───── Records provided

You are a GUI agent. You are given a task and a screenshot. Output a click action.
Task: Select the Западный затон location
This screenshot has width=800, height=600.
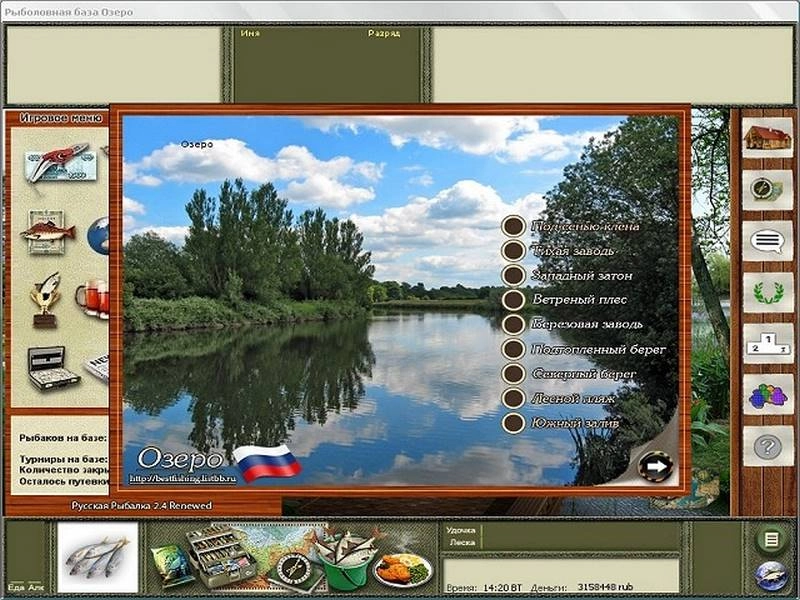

──────────
───── Records provided

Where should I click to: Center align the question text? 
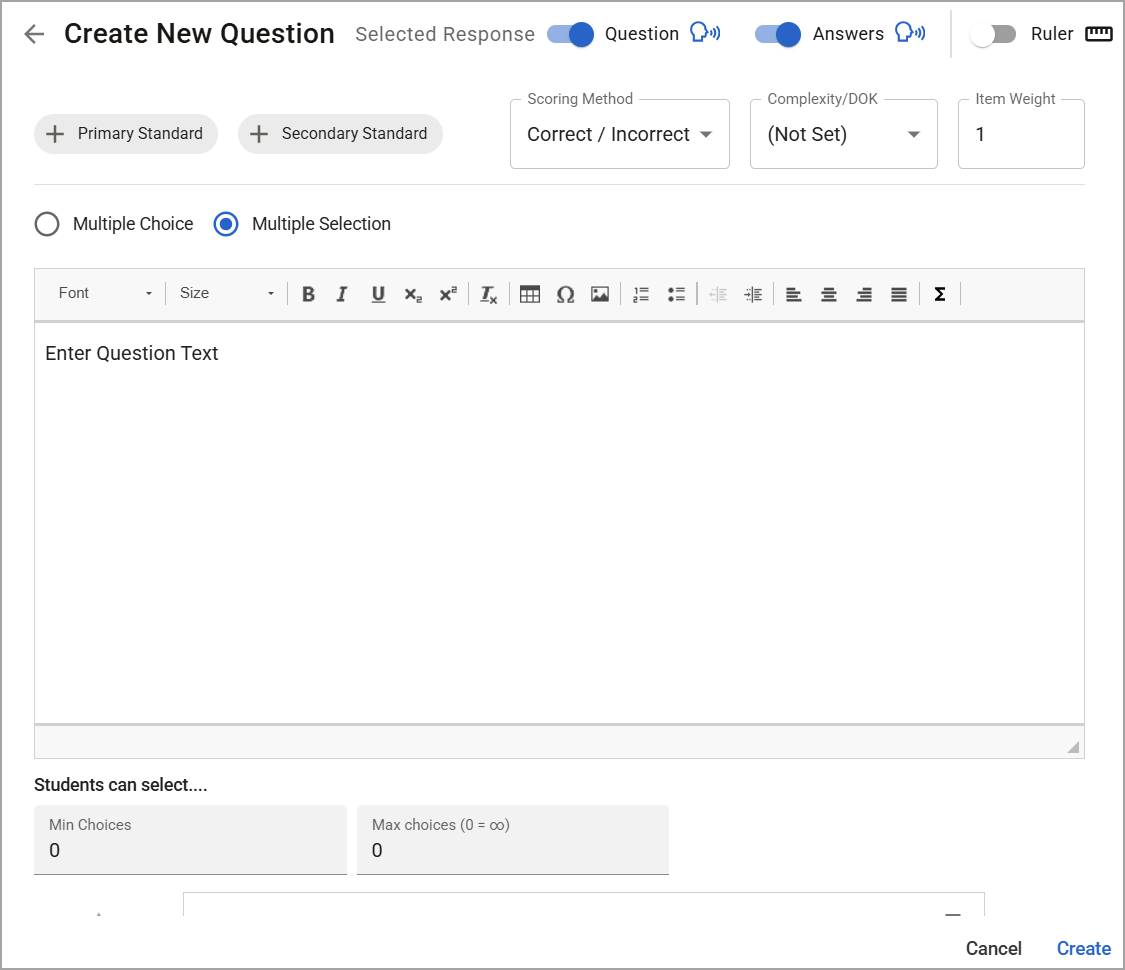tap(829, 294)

──────────

» Task statement: Output only an exact transcription of the lines above from the one with "You are a GUI" up to and including the one with "This screenshot has width=800, height=600.".

» Result of the task:
You are a GUI agent. You are given a task and a screenshot. Output a click action.
Task: Select the Западный затон location
This screenshot has width=800, height=600.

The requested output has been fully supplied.